Final answer:
The propeller will hit the ground with a translational velocity of 40.0 m/s, which is its initial horizontal velocity since there is no change due to the absence of air resistance. The rotation rate also remains constant at 20 rev/s. The correct option is (a) 40.0 m/s.
Step-by-step explanation:
To find the translational velocity with which the propeller hits the ground, we need to determine how the horizontal and vertical components of the velocity combine at the moment of impact. Since air resistance is neglected and no horizontal forces act on the propeller, the horizontal component (Vx) of the velocity will remain constant throughout the descent at 40.0 m/s.
The vertical component (Vy) can be found using the kinematic equation for objects in free-fall: Vy = √(2gh), where g is the acceleration due to gravity (9.8 m/s²), and h is the height from which the propeller falls (300 meters).
Calculating Vy, we get Vy = √(2*9.8 m/s²*300 m) = 76.81 m/s.

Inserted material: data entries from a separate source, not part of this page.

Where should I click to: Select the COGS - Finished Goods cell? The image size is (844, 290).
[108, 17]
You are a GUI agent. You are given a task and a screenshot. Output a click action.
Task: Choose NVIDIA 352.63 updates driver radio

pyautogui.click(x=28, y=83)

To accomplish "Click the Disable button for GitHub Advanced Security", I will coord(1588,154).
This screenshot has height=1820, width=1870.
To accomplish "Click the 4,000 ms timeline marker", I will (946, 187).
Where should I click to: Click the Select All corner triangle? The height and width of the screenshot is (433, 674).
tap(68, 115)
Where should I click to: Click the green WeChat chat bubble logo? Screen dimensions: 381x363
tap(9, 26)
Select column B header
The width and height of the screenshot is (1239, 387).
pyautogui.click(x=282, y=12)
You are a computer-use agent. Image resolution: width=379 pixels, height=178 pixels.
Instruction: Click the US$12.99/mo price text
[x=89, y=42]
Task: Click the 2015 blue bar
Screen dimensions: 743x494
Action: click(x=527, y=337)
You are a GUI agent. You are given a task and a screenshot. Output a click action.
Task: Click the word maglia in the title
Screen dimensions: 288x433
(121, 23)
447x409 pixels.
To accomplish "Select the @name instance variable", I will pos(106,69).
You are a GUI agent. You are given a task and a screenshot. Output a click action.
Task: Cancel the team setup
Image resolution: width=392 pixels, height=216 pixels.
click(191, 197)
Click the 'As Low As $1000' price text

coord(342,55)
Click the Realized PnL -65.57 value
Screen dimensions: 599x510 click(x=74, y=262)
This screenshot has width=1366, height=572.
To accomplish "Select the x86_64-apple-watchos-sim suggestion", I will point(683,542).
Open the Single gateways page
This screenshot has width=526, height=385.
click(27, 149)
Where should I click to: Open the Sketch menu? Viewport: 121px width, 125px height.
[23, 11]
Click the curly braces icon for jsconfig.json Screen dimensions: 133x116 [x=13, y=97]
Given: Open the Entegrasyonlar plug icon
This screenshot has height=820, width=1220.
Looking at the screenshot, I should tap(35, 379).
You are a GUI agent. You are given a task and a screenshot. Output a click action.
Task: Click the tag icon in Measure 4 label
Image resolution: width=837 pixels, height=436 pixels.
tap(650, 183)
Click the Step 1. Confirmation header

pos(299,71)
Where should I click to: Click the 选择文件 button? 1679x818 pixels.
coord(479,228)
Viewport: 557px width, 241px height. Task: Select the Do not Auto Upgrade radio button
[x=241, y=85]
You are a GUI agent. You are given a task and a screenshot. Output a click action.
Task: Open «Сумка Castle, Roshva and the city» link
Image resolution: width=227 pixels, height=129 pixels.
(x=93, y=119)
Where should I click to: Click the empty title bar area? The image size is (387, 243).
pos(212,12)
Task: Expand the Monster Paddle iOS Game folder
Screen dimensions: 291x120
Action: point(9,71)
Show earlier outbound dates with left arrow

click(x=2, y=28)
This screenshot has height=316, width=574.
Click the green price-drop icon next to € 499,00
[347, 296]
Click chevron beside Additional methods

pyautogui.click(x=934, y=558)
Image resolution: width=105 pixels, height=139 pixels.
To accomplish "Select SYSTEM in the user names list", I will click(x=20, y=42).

To find the resultant velocity at impact, we use the Pythagorean theorem: V = √(Vx² + Vy²), which gives us V = √(40.0 m/s² + 76.81 m/s²) = 85.44 m/s. However, as the question constrains the options to horizontal velocity judgments, the translational velocity at impact would be considered 40.0 m/s, matching the initial horizontal velocity.
(a) The translational velocity at which the propeller hits the ground is therefore 40.0 m/s.
(b) The rotation rate of the propeller doesn't change due to air resistance being neglected, so it remains at 20 rev/s.